● WRITTEN INSTRUCTION
Copy every line of the entries below word for word, leaving out the pictures.

[Collected data]

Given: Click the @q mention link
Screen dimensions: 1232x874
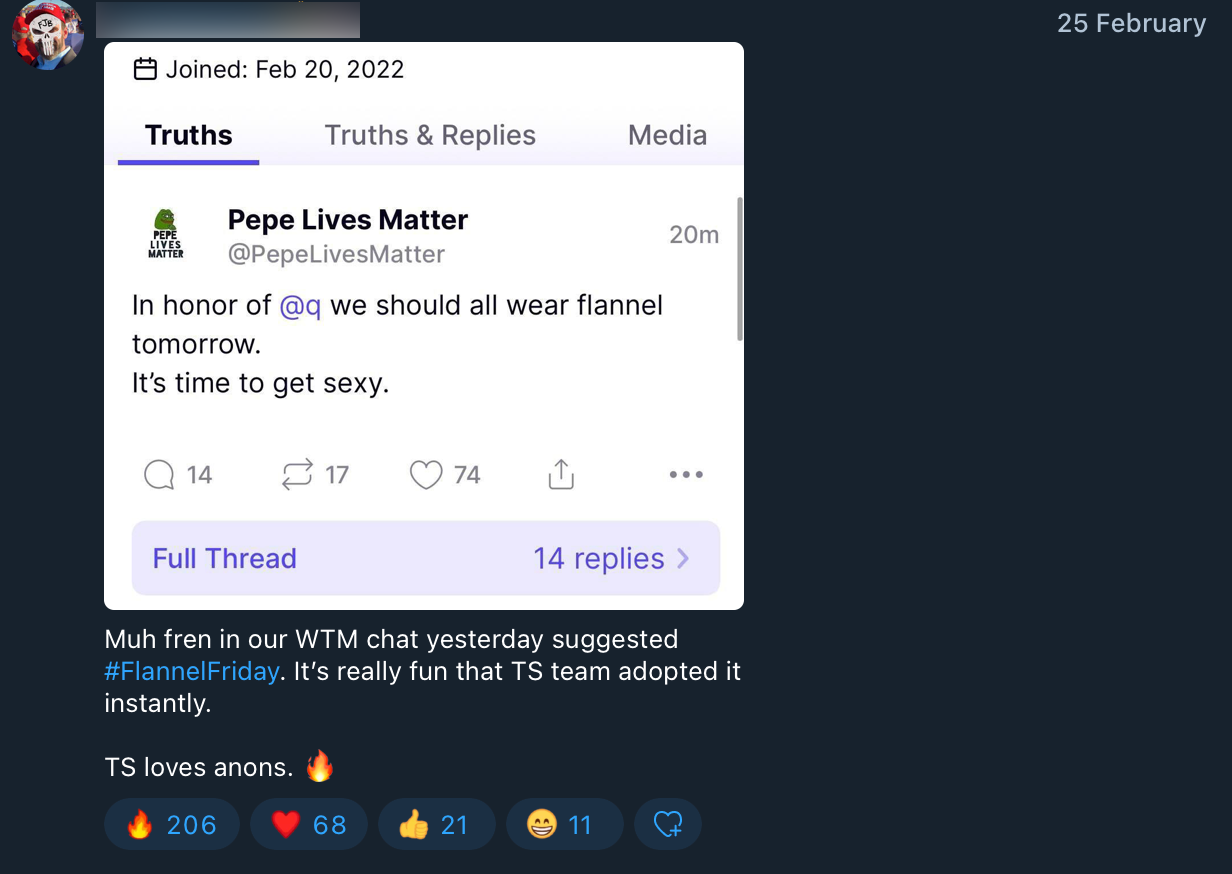Looking at the screenshot, I should [300, 306].
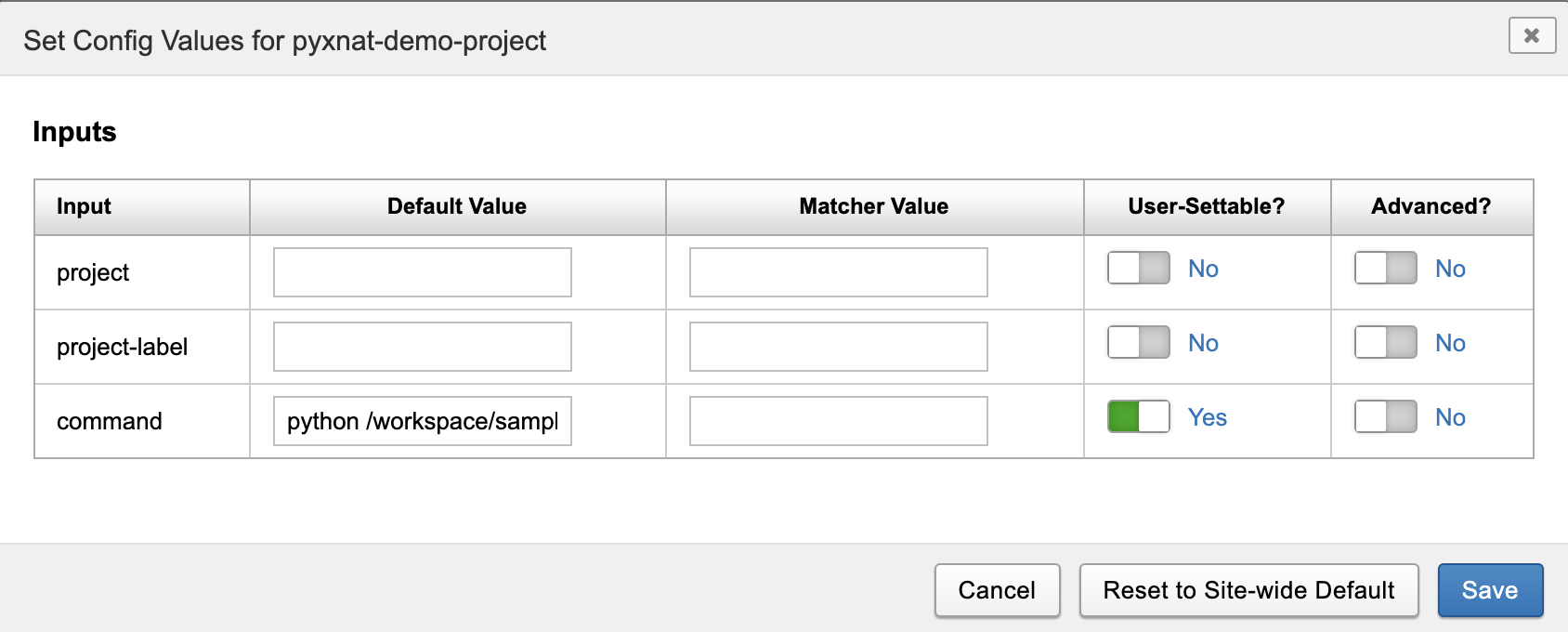1568x632 pixels.
Task: Click Default Value field for project-label
Action: [x=422, y=347]
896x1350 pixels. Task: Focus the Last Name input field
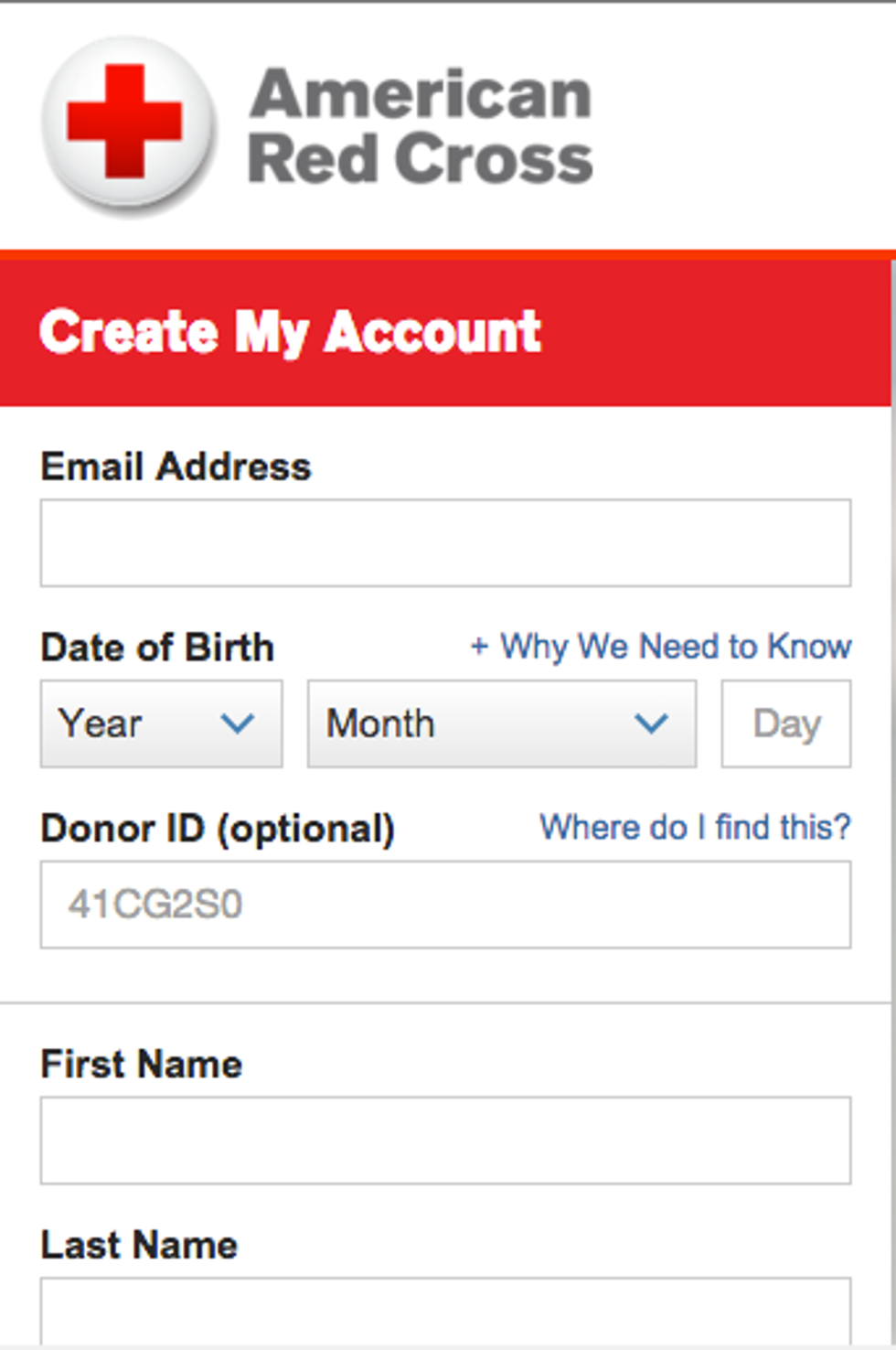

● RESPONSE TO THIS TASK
Given: Click the @q mention link
Screen dimensions: 1232x874
Looking at the screenshot, I should [300, 306].
1568x632 pixels.
Task: Click Default Value field for project-label
Action: [x=422, y=347]
896x1350 pixels. Task: Focus the Last Name input field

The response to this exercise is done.